It sounds like you are objecting specifically to the step where they say

The increase in kinetic energy is $$\Delta E_{\text{kin}}={\tfrac {1}{2}}\Delta m\,v_{2}^{2}-{\tfrac {1}{2}}\Delta m\,v_{1}^{2}$$

If so, then I agree. This does not seem to be correctly written. At least, it is a correct expression, but it does not follow directly from the work energy theorem. Since they have claimed to be using the work energy theorem they need to show how to get to this expression from that.
 
  • #4
Chestermiller said:
Since you are a Chemical Engineer, you must be familiar with the derivations on the equations in Transport Phenomena by Bird, Stewart, and Lightfoot, both from the macroscopic (control volume) standpoint and from the differential force balance standpoint.

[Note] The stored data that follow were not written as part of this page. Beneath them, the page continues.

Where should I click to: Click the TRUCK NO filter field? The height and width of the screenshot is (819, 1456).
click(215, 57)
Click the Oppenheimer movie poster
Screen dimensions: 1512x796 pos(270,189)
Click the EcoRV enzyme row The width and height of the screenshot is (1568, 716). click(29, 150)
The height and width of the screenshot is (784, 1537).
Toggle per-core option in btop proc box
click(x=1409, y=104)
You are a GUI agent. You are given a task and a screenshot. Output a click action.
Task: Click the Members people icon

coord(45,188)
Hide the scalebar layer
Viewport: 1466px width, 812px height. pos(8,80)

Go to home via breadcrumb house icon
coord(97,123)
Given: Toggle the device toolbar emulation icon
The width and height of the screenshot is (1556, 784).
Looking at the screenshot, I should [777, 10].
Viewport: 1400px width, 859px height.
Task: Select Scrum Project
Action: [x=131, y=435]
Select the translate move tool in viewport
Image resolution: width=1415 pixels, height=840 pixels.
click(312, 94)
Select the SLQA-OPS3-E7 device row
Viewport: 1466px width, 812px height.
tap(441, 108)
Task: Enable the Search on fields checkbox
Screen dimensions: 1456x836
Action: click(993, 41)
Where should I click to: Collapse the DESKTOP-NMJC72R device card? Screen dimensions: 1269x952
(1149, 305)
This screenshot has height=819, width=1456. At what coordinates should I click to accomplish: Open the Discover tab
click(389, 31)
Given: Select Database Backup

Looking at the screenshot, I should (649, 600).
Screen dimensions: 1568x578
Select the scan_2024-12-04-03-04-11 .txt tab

And, in the book, they demonstrate mathematically the transition from one to the other. So, specifically, what part of their derivations are you doubtful about?
As far as I know, in that textbook, control volume is used to derive it which is a different approach than one used here. I don't know about the other approaches in that textbook. However, we are now probably going away from my original question/concern given in the main text.
 
  • #5
Dale said:
It sounds like you are objecting specifically to the step where they say
If so, then I agree. This does not seem to be correctly written. At least, it is a correct expression, but it does not follow directly from the work energy theorem. Since they have claimed to be using the work energy theorem they need to show how to get to this expression from that.
Well, not really specifically to that.

If we defined our system as fluid volume between two cross sections, pressure force difference should cause acceleration of COM of our system. Acceleration we calculate from Newton's 2nd law is the acceleration of COM. But, who cares about COM. We want to know how fluid changes velocity between two cross sections, not have its COM moves or what are its changes in kinetic energy.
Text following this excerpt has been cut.